POCATELLO, Idaho (KIFI) - On Saturday, Idaho State University conferred 1,290 degrees and certificates at its Winter Commencement Ceremony in Holt Arena.
One special degree that was handed out was for Paul Dee Rasmussen. Rasmussen was a former ISU faculty member who passed away in September.
Rasmussen's family was in attendance to receive his Bachelor's of Arts degree and the Bengal community honored them with a standing ovation.
"It felt nice, because it felt like we were getting that little boost of strength," said daughter Rebecca Rasmussen. "People you don't even know cheering you on and just honoring our dad. It was really, really sweet."
During his time as a student, Rasmussen's passion was photography.
"There were times he would call me on the phone and be like hey I learned this cool thing from science or hey I took these photos," said daughter Christina Rasmussen. "He was really into photography. He would always share with me what he was doing and his photos. I am going to miss that."
Student speaker Heather Ann Larson says it was special to get to speak in front of the Bengal community.
"I was nervous, but it was just a remarkable experience," Larson said. "To share that with all the other graduates was was really, really cool."

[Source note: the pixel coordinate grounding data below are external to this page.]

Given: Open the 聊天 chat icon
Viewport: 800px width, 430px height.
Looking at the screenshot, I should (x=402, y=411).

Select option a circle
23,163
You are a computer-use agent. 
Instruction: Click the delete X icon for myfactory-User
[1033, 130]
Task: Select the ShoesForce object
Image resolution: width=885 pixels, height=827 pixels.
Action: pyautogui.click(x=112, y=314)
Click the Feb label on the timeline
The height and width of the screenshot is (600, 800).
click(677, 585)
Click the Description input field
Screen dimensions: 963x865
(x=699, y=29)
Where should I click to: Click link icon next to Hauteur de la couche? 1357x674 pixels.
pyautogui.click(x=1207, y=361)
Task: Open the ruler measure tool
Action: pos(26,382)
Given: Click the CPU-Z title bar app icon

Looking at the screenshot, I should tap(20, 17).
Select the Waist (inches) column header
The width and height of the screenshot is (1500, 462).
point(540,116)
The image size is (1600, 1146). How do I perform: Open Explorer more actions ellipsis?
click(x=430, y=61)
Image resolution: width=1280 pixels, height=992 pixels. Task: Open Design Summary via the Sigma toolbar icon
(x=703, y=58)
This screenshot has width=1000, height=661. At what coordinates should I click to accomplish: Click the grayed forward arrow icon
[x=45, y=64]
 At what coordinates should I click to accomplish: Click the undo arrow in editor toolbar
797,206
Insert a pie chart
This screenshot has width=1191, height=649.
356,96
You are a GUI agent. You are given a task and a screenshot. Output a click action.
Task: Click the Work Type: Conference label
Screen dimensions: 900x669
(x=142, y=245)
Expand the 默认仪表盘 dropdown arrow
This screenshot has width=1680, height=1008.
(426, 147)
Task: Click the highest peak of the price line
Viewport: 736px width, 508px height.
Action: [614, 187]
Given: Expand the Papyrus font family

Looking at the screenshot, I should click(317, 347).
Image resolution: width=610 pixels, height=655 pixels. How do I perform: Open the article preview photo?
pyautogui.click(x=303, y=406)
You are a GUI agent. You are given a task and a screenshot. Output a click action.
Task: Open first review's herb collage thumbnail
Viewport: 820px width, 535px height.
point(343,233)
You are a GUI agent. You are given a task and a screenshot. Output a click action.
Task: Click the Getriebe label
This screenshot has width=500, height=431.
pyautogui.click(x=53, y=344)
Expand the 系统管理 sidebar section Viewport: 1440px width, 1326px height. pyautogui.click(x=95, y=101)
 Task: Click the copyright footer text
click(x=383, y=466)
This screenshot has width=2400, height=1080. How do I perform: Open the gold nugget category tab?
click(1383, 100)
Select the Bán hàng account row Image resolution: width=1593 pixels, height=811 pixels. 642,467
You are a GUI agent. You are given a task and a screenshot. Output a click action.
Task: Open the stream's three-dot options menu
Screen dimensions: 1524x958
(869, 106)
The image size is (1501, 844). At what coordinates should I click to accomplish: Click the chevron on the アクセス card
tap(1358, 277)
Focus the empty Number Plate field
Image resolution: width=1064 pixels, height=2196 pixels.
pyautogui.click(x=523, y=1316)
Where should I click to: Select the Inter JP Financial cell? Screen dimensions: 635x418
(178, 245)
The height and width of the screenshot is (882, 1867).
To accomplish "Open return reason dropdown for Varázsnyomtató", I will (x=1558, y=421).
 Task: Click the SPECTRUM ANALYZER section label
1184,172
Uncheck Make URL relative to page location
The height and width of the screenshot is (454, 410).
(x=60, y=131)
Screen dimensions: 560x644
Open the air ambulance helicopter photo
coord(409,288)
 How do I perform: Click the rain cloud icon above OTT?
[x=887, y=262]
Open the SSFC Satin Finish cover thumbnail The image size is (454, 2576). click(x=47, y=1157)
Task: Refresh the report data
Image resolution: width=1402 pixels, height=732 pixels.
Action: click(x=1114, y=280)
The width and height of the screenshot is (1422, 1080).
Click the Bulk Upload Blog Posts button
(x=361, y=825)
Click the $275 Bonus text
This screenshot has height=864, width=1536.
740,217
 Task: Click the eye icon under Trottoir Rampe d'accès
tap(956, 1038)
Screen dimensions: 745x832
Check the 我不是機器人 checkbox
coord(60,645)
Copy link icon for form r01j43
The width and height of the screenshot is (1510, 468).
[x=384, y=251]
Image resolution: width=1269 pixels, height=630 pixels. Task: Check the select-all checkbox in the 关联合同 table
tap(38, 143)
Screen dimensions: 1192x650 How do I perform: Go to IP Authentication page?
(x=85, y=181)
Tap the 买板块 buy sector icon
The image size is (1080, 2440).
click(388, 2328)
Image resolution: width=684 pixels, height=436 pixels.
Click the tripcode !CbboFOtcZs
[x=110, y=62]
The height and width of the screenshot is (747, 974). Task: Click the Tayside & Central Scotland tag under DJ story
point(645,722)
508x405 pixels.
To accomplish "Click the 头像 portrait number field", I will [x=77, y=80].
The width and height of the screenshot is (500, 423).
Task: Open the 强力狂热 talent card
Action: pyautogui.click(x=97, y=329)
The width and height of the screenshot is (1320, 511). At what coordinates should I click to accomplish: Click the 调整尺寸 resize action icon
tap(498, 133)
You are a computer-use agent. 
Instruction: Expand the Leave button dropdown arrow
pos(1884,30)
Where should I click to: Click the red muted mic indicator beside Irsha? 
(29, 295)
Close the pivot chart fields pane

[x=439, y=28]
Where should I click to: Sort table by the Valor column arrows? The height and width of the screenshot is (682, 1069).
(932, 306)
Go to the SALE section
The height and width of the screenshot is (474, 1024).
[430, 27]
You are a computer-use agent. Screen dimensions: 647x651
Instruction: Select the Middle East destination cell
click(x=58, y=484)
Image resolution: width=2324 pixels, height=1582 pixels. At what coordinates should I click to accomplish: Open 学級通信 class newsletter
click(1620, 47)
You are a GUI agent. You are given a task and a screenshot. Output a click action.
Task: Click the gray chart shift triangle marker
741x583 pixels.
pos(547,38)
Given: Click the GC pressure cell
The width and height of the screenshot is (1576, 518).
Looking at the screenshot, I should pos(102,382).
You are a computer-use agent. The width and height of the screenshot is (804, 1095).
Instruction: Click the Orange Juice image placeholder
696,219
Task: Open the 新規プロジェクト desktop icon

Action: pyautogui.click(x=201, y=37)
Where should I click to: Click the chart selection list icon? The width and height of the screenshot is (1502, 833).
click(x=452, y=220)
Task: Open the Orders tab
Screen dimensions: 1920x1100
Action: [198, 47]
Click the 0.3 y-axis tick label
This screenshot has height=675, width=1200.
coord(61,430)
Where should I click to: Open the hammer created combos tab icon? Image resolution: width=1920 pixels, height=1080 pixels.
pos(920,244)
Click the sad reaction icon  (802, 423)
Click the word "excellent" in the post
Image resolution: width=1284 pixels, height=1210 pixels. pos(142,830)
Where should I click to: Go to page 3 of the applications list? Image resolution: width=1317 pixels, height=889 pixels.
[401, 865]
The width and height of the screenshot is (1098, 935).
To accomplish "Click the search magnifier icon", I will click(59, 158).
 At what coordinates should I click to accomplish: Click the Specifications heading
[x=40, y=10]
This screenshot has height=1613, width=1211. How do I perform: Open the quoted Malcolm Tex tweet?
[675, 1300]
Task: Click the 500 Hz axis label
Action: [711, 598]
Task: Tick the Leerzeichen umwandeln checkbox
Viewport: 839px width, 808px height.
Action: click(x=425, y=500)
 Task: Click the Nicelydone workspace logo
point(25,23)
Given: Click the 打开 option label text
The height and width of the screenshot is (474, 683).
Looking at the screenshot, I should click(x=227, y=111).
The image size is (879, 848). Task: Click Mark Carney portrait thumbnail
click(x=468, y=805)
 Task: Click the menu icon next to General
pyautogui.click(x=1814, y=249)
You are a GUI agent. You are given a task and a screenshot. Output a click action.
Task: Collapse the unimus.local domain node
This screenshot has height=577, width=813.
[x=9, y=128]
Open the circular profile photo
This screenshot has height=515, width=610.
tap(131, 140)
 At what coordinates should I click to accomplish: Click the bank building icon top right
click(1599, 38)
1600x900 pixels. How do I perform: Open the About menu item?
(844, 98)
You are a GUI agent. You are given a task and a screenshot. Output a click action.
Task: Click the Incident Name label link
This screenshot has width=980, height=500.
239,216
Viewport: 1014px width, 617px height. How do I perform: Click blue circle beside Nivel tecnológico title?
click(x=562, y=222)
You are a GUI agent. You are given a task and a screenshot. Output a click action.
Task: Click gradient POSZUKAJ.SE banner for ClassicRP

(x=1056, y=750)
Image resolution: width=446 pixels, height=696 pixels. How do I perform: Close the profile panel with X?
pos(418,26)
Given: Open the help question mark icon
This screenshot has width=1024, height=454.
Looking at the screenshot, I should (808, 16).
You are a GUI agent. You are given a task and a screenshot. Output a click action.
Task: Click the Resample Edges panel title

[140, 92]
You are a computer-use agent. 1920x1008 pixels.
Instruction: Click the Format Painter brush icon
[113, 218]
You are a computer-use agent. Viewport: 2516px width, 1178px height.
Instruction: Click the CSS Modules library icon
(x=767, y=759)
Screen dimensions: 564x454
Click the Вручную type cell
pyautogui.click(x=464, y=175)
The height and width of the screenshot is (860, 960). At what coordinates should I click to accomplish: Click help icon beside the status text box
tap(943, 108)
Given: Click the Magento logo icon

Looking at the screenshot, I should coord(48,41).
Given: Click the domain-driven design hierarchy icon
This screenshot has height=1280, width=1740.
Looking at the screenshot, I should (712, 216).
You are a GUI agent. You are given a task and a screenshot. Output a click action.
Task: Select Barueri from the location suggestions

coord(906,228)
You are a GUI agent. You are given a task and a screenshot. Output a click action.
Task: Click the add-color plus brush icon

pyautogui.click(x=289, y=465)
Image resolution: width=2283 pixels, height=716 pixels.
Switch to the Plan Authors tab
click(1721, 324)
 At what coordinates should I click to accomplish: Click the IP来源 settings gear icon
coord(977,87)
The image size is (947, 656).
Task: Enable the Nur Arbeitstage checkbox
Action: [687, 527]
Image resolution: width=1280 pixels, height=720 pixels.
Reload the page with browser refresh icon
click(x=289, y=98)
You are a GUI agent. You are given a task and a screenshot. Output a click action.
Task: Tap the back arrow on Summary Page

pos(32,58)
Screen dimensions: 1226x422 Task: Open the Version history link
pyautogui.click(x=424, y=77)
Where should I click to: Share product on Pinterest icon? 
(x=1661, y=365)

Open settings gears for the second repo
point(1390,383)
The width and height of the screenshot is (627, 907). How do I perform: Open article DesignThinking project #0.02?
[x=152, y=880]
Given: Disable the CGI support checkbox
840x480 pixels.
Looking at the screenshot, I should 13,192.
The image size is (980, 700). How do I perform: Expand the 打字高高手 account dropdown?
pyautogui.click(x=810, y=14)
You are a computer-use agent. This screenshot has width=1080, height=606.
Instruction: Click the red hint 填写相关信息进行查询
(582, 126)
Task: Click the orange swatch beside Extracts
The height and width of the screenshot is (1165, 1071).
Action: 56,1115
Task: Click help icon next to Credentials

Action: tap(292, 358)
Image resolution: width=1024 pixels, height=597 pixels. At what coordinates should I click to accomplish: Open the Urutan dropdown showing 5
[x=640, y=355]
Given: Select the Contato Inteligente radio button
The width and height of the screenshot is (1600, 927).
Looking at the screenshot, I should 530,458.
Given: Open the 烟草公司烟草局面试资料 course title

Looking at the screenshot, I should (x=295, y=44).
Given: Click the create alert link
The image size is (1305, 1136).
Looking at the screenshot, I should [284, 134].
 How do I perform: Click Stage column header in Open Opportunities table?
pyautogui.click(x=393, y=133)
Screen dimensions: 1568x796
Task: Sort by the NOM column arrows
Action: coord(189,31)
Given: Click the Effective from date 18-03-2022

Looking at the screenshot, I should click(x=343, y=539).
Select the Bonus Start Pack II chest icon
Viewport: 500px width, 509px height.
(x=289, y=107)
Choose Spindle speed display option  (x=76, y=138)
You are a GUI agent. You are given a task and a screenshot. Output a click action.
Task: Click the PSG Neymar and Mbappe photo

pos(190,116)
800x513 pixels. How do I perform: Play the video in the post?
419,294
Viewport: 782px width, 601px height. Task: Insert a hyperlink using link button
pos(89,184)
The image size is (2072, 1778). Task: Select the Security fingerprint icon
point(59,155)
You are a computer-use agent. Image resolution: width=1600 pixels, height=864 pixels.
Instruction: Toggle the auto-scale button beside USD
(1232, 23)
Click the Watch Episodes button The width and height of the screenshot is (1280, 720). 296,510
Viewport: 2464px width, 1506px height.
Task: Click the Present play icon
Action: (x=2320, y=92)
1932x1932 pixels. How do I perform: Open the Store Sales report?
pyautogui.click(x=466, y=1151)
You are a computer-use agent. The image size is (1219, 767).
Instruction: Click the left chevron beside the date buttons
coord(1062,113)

For graduates Irma Contreras and Ceceila Trevino, getting that diploma has been quite the journey.
"I've been waiting for this moment for a very long time and it also took me about six years to finish my degree," Contreras said. "But I have learned that I am capable of anything and everything that I set my mind to."
It's their time together that Trevino says she will cherish most.
"Meeting friends like Irma," Trevino said. "She's from Hailey and I'm from Jerome. And so, I have enjoyed meeting long lasting friends that will last forever."
No degree may have been more impressive than the one of Bryant Walker. Bryant, who is blind and hard of hearing, received his communications degree.
"It was an honor and a pleasure to graduate as a Bengal," Walker said. "This is one of the best days of my life and I wouldn't change it for anything."
The university even made his diploma in braile, showing love from the start to the Walker family.
"Idaho State has been a really great university as far as their faculty and as far as their different departments to be able to give him the necessary information and technology that he needed," said Bryant's father Darin Walker.
Bryant says the student body has also given him full support.
"I have built friendships with a lot of students here that I will never, never forget."
For Bryant and all of these graduates, the future is looking bright.
"I want to be a assistive technology instructor which teaches technology to other blind people," Walker said.
"I currently work for the university, and so I'll continue to work for them and then hopefully get my master's degree," Trevino said.
"My next step after graduating is getting my master's," Contreras said. "I am going to be taking a semester off and preparing to apply to the MAC program.
"I hope to go to graduate school, and I'd like to get a master's degree, but I'm going to take a semester off and just kind of reevaluate," Larson said. "Run in the beautiful mountains of Pocatello and and just kind of take it all in and enjoy not being in school for a minute.